2024年キヤノンカレンダー 竹沢うるま写真展 「World Heritage Journey 世界遺産を訪ねて」が、キヤノンオープンギャラリー1で開催される。
開催概要
本展は、写真家 竹沢うるま氏による写真展です。氏が撮影を担当した2024年キヤノンマーケティングジャパン・カレンダー「World Heritage Journey 世界遺産を訪ねて」を飾る作品12点を含む、計49点を展示します。
キヤノンマーケティングジャパン・カレンダーは2018年より世界遺産をテーマにしており、今回で第7回目となります。昨年に引き続き撮影を担当されたうるま氏は今回も知床、白神山地、小笠原諸島、屋久島などといった自然遺産を中心に、四季にあわせて日本の世界遺産を訪ねながら1年かけて撮影しました。繊細で多様な季節の移ろいを切り取った作品群を、阿波和紙にプリントします。

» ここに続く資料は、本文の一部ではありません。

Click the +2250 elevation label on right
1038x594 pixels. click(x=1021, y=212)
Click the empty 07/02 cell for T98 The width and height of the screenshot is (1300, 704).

作品はすべてキヤノンの大判プリンター「imagePROGRAF」でプリントし、展示します。
ステートメント
今年の世界遺産の撮影は、近年の地球規模の自然環境変動に起因する不安定な天候に苦労し、多くの変化を感じる一年であった。
撮影を開始した春、「紀伊山地の霊場と参詣道」の熊野本宮大社大斎原にある樹齢数百年を超す枝垂れ桜の撮影に赴くと、そこにその老木の姿はなかった。冬の間に強風によって折れてしまったとのことだった。その後に訪れた白神山地では、ブナ林の長老「400年ブナ」が、記録的な大雪の結果、その重みに耐えられずに倒れてしまっていた。数百年にわたって続いてきた命の終わりの瞬間に、連続して立ち会うことになるとは思ってもみなかった。
竹沢うるま
そのためだろうか、今年の撮影は生命の存在を強く意識する時間であった。西表島のサガリバナが咲く瞬間の甘い匂い。白神山地のブナの新緑が放つ瑞々しい輝き。海の水を伝わって聞こえてくるクジラの親子が歌う命の歌の響き。それらは自然の生命力が目に見える形で発露する瞬間であり、そのひとつひとつに向き合い、撮影を行った。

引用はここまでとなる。